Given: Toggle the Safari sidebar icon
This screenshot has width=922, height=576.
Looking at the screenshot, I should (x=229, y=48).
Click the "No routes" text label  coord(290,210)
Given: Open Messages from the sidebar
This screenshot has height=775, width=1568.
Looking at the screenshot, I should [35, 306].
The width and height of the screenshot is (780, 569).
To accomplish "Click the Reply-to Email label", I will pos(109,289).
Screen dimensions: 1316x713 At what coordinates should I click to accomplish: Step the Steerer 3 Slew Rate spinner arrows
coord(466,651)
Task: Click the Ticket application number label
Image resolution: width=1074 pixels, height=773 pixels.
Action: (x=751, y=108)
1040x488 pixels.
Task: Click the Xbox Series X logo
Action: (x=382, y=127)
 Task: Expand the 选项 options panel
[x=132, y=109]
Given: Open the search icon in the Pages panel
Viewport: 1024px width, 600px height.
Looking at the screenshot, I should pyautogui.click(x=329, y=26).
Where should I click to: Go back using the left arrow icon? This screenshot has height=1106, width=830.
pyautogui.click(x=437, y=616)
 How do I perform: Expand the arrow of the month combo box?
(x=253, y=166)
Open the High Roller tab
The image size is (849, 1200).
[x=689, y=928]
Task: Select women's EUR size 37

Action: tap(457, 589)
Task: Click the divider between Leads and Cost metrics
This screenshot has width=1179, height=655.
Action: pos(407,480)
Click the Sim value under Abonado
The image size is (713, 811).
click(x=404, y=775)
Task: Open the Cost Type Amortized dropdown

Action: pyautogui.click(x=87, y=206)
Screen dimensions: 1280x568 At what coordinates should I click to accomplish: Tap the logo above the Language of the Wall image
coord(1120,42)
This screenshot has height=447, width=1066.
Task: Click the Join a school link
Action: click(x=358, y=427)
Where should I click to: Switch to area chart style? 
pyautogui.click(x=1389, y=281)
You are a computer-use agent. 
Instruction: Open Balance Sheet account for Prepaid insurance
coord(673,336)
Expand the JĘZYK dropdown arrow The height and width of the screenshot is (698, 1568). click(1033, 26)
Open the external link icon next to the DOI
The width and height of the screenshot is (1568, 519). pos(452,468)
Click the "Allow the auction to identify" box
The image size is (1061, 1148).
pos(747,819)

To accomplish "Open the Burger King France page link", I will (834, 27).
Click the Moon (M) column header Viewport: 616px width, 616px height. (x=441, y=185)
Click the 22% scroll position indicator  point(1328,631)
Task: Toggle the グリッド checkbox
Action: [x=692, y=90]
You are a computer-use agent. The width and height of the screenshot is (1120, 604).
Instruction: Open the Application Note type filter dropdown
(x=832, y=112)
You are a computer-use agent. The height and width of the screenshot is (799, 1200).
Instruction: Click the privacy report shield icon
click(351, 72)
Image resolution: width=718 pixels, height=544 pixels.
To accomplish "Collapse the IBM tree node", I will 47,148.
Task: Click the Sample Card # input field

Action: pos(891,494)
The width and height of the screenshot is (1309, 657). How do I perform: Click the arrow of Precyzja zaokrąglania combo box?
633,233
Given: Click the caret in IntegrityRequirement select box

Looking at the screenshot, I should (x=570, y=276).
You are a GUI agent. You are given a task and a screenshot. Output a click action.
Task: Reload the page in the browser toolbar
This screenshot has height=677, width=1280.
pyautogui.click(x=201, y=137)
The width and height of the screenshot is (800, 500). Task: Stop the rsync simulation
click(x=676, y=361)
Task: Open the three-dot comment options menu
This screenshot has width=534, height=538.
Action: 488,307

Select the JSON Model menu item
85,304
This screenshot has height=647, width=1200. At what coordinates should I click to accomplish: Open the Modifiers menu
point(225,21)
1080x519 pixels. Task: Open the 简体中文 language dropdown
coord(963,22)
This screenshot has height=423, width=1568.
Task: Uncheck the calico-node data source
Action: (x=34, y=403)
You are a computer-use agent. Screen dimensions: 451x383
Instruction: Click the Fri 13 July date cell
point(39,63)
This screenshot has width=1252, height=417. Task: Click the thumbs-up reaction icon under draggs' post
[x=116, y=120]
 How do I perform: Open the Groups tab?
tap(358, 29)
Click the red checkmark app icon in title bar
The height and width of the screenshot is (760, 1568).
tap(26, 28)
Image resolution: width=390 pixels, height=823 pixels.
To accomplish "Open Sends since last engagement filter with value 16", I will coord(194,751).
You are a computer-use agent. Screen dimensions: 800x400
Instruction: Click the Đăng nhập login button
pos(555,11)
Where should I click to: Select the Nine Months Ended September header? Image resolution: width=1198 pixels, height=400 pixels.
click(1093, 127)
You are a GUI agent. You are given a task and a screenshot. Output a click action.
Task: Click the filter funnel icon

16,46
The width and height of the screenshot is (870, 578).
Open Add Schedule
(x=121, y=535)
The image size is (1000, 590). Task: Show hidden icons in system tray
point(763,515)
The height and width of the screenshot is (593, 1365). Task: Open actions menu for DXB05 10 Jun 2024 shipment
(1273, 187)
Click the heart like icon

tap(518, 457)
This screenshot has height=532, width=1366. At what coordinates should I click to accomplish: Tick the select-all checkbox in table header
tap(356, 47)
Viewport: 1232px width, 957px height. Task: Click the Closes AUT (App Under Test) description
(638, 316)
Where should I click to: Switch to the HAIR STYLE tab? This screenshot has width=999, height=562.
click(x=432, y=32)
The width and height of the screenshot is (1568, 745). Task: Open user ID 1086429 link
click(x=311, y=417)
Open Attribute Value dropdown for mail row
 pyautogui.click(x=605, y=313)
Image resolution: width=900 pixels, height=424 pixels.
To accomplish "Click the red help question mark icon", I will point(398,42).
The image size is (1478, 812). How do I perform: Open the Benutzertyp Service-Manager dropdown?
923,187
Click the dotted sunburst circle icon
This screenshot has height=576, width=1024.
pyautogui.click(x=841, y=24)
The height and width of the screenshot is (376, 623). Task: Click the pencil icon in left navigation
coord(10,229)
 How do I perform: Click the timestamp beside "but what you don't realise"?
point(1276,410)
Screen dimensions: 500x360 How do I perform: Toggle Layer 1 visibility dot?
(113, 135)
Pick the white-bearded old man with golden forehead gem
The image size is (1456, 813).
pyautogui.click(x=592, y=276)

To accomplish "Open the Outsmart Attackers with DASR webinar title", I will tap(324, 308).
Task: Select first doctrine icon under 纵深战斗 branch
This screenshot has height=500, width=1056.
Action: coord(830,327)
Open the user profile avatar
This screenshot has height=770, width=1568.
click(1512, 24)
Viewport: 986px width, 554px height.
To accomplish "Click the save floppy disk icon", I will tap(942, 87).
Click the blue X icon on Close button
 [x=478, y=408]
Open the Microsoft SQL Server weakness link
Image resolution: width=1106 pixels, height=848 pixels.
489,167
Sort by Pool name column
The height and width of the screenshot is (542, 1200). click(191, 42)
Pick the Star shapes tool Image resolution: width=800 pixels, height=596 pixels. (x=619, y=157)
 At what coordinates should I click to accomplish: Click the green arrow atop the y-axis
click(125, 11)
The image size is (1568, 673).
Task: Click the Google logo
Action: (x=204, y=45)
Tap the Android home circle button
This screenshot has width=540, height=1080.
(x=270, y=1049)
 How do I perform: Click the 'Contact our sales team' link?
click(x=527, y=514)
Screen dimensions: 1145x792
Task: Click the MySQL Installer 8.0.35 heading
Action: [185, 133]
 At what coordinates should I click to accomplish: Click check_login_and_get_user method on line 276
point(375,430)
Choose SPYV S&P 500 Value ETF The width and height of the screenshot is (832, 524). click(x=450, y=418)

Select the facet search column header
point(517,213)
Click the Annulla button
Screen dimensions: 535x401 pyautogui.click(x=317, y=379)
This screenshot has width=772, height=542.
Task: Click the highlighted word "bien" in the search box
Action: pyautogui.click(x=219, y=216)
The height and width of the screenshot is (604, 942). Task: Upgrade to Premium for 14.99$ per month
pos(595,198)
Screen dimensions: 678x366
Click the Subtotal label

##########

### Work to be completed
Would you retype the lines above from the one with "Click the 22%" down to the one with "Image resolution: width=718", word for word, both ends included and no other lines?

### Result
Click the 22% scroll position indicator  point(1328,631)
Task: Toggle the グリッド checkbox
Action: [x=692, y=90]
You are a computer-use agent. The width and height of the screenshot is (1120, 604).
Instruction: Open the Application Note type filter dropdown
(x=832, y=112)
You are a computer-use agent. The height and width of the screenshot is (799, 1200).
Instruction: Click the privacy report shield icon
click(351, 72)
Image resolution: width=718 pixels, height=544 pixels.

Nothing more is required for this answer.